• INSTRUCTIONS FOR THE TASK: Your answer must consist solely of the lines from the one containing "Click the Sep 2024 $565K bar" through the last line of the records below, reproduced exactly, with all pictures omitted.

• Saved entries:

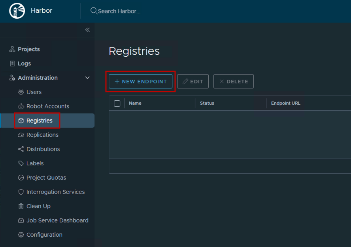351x247 pixels.
Task: Collapse the sidebar with double-chevron icon
Action: pyautogui.click(x=87, y=30)
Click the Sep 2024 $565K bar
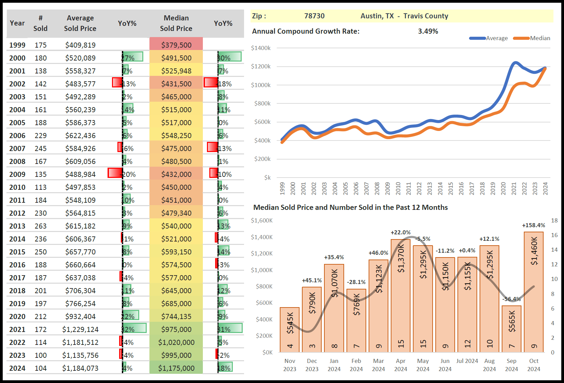The height and width of the screenshot is (383, 564). [511, 329]
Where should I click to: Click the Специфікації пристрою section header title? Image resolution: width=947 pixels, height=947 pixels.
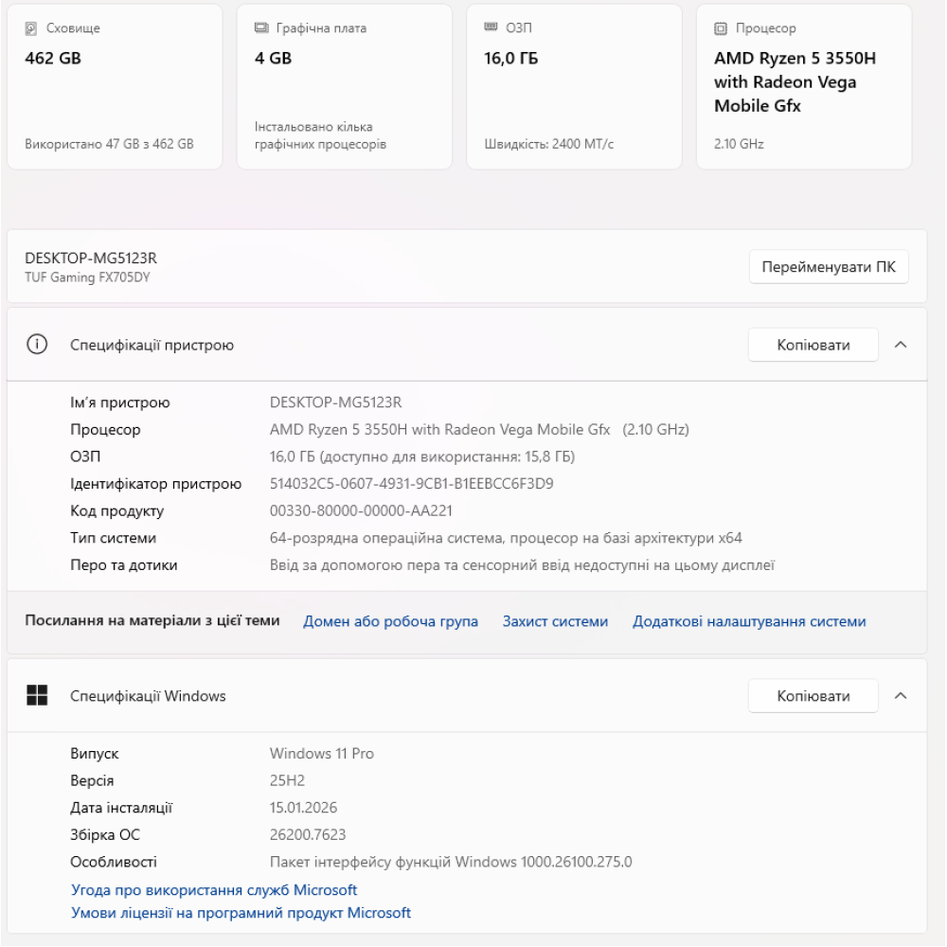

• RESULT OF THE EXERCISE:
Click the Sep 2024 $565K bar
The height and width of the screenshot is (383, 564). [511, 329]
Where should I click to: Click the Специфікації пристрою section header title? Image resolution: width=947 pixels, height=947 pixels.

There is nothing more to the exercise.